The following has been added to the Conclusion on page 11 (line 352-354):

“Employing an implementation science framework with qualitative interviews and usability testing, physician feedback was obtained to guide development of a CDS tool for FH and integrate it with the EHR for providers in primary care and cardiovascular medicine.”

 

(5) Were the same physicians interviewed after each adjustment to the tool, or were new physicians interviewed each time?

New physicians were interviewed after each round of CDS prototyping which enabled us to obtain a variety of perspectives from providers with differing clinical workflows as well as varied experiences in using CDS tools.

The following has been added to the Materials and Methods, subsection 2.2.Physician interviews and usability testing on page 3 (line 107-110):

“Four rounds of physician interviews and usability testing were conducted — new physicians, without prior exposure to the CDS tool, participated in each round and their feedback informed CDS prototyping and iterative refinements in subsequent rounds.”

 

(6) The authors state that both the BPA and in-basket methods were implemented.  Did both of them remain in use, or was one eliminated based on testing?  

Currently both BPA and in-basket alerts remain deployed in silent mode across all Mayo Clinic sites. Both alerts have different cues, the BPA appears when opening a patient chart, while the in-basket alert appears when a lipid panel is ordered and the patient meets ‘possible FH’ criteria (LDL-C ≥ 190 mg/dL in the absence of secondary causes of hypercholesterolemia). During the interviews, providers highlighted a need for both alert formats as this would increase the likelihood of them noticing the alert and acting upon it. We intend to test both alerts further in a randomized clinical trial, the results of which may impact whether both alerts remain implemented or not.

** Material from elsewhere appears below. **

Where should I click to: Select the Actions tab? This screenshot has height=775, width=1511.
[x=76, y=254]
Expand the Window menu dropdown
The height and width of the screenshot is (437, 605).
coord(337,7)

The following has been added to the Discussion on page 11 (line 334-338):

“A relatively large number of both BPA and in-basket alerts fired during silent mode deployment indicating a high burden of ‘possible FH’. This suggests a potentially large impact of CDS deployment on health outcomes. Currently both alerts remain deployed in silent mode and will be further evaluated in a clinical trial to assess the effect of CDS tools on outcomes such as changes in patient management post-deployment.”